• [Work instructions]:
Each record should be retyped word for word.

Material supplied Block Start

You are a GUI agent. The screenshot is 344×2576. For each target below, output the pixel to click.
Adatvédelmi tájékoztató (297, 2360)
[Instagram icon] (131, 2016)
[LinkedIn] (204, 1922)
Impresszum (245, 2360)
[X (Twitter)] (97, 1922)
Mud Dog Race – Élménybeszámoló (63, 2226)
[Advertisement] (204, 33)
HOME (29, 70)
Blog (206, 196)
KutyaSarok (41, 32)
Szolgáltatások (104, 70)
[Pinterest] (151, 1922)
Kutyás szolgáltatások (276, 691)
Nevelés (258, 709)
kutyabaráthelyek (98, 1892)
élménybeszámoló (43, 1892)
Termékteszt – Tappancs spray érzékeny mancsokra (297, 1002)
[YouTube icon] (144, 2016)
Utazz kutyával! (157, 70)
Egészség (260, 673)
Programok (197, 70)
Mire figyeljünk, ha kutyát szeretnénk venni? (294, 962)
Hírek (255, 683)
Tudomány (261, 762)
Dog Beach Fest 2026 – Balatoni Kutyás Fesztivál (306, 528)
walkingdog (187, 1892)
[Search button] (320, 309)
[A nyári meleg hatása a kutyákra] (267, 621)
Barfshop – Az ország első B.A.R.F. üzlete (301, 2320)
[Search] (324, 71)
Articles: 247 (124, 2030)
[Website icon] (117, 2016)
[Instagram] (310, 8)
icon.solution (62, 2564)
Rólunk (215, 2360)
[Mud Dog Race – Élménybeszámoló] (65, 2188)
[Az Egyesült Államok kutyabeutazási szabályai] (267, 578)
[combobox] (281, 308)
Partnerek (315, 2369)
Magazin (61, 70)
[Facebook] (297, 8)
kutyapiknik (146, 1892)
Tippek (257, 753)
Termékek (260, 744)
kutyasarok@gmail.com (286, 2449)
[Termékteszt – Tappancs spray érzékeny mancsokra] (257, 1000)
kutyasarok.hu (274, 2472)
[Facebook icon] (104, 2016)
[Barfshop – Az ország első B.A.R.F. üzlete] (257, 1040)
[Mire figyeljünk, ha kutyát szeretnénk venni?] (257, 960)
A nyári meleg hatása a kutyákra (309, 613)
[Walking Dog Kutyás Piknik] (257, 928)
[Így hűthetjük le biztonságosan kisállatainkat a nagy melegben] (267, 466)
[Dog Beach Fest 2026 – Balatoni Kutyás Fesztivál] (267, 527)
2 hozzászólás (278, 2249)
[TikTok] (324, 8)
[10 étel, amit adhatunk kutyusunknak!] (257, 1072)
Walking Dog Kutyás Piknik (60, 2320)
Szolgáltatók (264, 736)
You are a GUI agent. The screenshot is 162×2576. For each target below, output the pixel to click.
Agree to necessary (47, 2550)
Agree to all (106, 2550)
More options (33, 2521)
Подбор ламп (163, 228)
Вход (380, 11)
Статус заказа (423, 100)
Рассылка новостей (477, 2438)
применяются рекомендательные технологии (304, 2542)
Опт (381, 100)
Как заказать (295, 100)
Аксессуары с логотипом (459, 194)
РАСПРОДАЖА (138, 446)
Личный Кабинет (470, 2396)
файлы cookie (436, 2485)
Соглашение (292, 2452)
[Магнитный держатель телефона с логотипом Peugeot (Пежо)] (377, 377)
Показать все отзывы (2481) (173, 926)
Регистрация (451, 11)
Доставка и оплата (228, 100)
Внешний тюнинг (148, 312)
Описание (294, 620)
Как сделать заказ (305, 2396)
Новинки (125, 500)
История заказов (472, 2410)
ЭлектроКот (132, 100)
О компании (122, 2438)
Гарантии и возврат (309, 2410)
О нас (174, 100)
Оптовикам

Material supplied Block End

• [Written reply]:
You are a GUI agent. The screenshot is 344×2576. For each target below, output the pixel to click.
Adatvédelmi tájékoztató (297, 2360)
[Instagram icon] (131, 2016)
[LinkedIn] (204, 1922)
Impresszum (245, 2360)
[X (Twitter)] (97, 1922)
Mud Dog Race – Élménybeszámoló (63, 2226)
[Advertisement] (204, 33)
HOME (29, 70)
Blog (206, 196)
KutyaSarok (41, 32)
Szolgáltatások (104, 70)
[Pinterest] (151, 1922)
Kutyás szolgáltatások (276, 691)
Nevelés (258, 709)
kutyabaráthelyek (98, 1892)
élménybeszámoló (43, 1892)
Termékteszt – Tappancs spray érzékeny mancsokra (297, 1002)
[YouTube icon] (144, 2016)
Utazz kutyával! (157, 70)
Egészség (260, 673)
Programok (197, 70)
Mire figyeljünk, ha kutyát szeretnénk venni? (294, 962)
Hírek (255, 683)
Tudomány (261, 762)
Dog Beach Fest 2026 – Balatoni Kutyás Fesztivál (306, 528)
walkingdog (187, 1892)
[Search button] (320, 309)
[A nyári meleg hatása a kutyákra] (267, 621)
Barfshop – Az ország első B.A.R.F. üzlete (301, 2320)
[Search] (324, 71)
Articles: 247 (124, 2030)
[Website icon] (117, 2016)
[Instagram] (310, 8)
icon.solution (62, 2564)
Rólunk (215, 2360)
[Mud Dog Race – Élménybeszámoló] (65, 2188)
[Az Egyesült Államok kutyabeutazási szabályai] (267, 578)
[combobox] (281, 308)
Partnerek (315, 2369)
Magazin (61, 70)
[Facebook] (297, 8)
kutyapiknik (146, 1892)
Tippek (257, 753)
Termékek (260, 744)
kutyasarok@gmail.com (286, 2449)
[Termékteszt – Tappancs spray érzékeny mancsokra] (257, 1000)
kutyasarok.hu (274, 2472)
[Facebook icon] (104, 2016)
[Barfshop – Az ország első B.A.R.F. üzlete] (257, 1040)
[Mire figyeljünk, ha kutyát szeretnénk venni?] (257, 960)
A nyári meleg hatása a kutyákra (309, 613)
[Walking Dog Kutyás Piknik] (257, 928)
[Így hűthetjük le biztonságosan kisállatainkat a nagy melegben] (267, 466)
[Dog Beach Fest 2026 – Balatoni Kutyás Fesztivál] (267, 527)
2 hozzászólás (278, 2249)
[TikTok] (324, 8)
[10 étel, amit adhatunk kutyusunknak!] (257, 1072)
Walking Dog Kutyás Piknik (60, 2320)
Szolgáltatók (264, 736)
You are a GUI agent. The screenshot is 162×2576. For each target below, output the pixel to click.
Agree to necessary (47, 2550)
Agree to all (106, 2550)
More options (33, 2521)
Подбор ламп (163, 228)
Вход (380, 11)
Статус заказа (423, 100)
Рассылка новостей (477, 2438)
применяются рекомендательные технологии (304, 2542)
Опт (381, 100)
Как заказать (295, 100)
Аксессуары с логотипом (459, 194)
РАСПРОДАЖА (138, 446)
Личный Кабинет (470, 2396)
файлы cookie (436, 2485)
Соглашение (292, 2452)
[Магнитный держатель телефона с логотипом Peugeot (Пежо)] (377, 377)
Показать все отзывы (2481) (173, 926)
Регистрация (451, 11)
Доставка и оплата (228, 100)
Внешний тюнинг (148, 312)
Описание (294, 620)
Как сделать заказ (305, 2396)
Новинки (125, 500)
История заказов (472, 2410)
ЭлектроКот (132, 100)
О компании (122, 2438)
Гарантии и возврат (309, 2410)
О нас (174, 100)
Оптовикам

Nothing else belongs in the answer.